Toplumcu yazının öykü ustalarından biriydi Orhan Kemal. Oğlu Işık
Öğütçü’nün çabaları olmasaydı, kendilerini çok satar listelerine
bağlamış yayınevlerinden ilgi görür müydü Orhan Kemal’in yapıtları?
Adına düzenlenmiş bir müzeye sahip olabilir miydik? Yine adını
taşıyan roman ve öykü ödülleri, özverili yazarlar ve edebiyat
severlerin çabası olmasa varlığını koruyabilir miydi? Bu ve benzeri
soruları yanıtlayabilmek zor. Orhan Kemal yaşam koşullarının
çetinliğine karşın yazmak tutkusunu, inadını hiç elden bırakmayan
bir yazın insanımızdı. Şiirle başladığı yazı serüvenini, emek
insanlarının yaşantılarını konu aldığı hikaye ve romanları ile
sürdürdü. İşçilerin, yoksulların yanında yer alışı yüzünden dönemin
siyasi polisini yanı başında duyumsadı hep. Her taşın altında solcu
arayan devletin soluğunu da… Kimi zaman komünistlik suçlamaları ile
karakollarda buldu kendini. Kimi zaman cezaevinde. Yılmadı. Hikaye
ve romanları ile ezilenlerin, işçilerin, ırgatların, yoksulların
yanında oldu. Orhan Kemal’i tanımlarken “...O, her zaman ekmeğin ve
işin, insanın ve umudun da yazarıdır” der Tarık Dursun K.

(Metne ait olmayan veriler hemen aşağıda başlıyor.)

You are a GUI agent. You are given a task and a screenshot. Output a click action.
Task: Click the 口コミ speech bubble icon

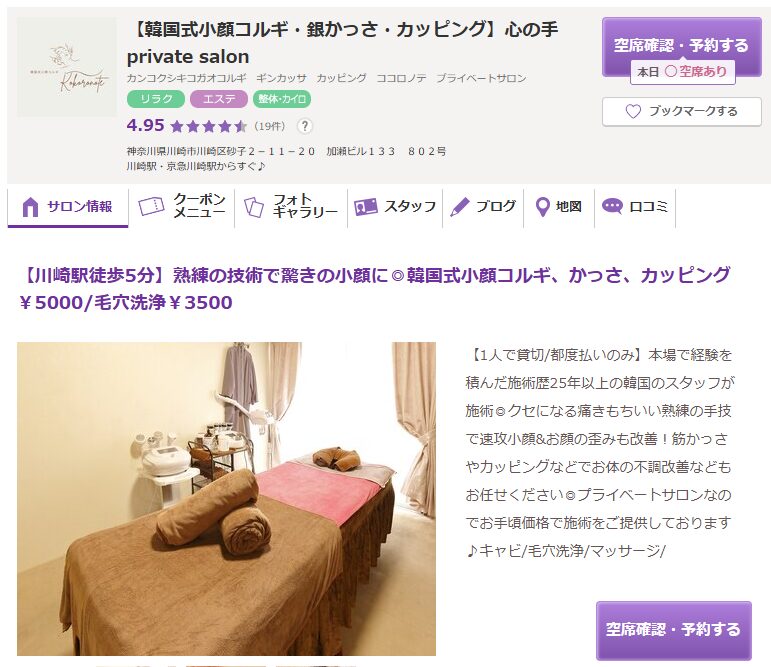click(x=612, y=206)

Eleştirmen Tahir Alangu ise Orhan Kemal’in yapıtlarını kadına bakışı
açısından ele alarak yorumlar: “...Onun hikayelerine aydınlık bir
hava veren bir başka yön de, kadınların erkek yanında olumlu bir
kişilikle tasvir edilmeleridir. 1909-1919 arası hikayecilerinde,
hatta öncülerin bazılarında (Sait Faik gibi) kadın, erkeğin
yaşamasını güçleştiren, başına olmadık belalar getiren bir toplum
hastalığıdır. Orhan Kemal’in hikayelerinde ise güçlü, çalışkan,
evine, erkeğine bağlı, ailenin temelidirler. Erkeklerini felaket
günlerinde yalnız bırakmaz, ekmeklerini kazanmakta ona yardımcı
olurlar. Bunların en güzel örneği ‘Cemile (1952)’deki kadın
tipidir.”
Orhan Kemal günümüzde giderek yozlaştırılmak istenen yazınımıza ve
yayıncılığımıza karşın, okur bulabilen şanslı yazarlardan. Emek
insanlarını, onların sorunlarını, sıkıntılarını, umutlarını ve
sevdalarını ustalıkla betimlediği öykü ve romanlarının geniş
kitlelerce benimsenmesi yaratıyor bu şansını. Ölümünden onca yıl
sonra kitapları yeni baskılar yapıyor, yabancı dillere çevriliyor.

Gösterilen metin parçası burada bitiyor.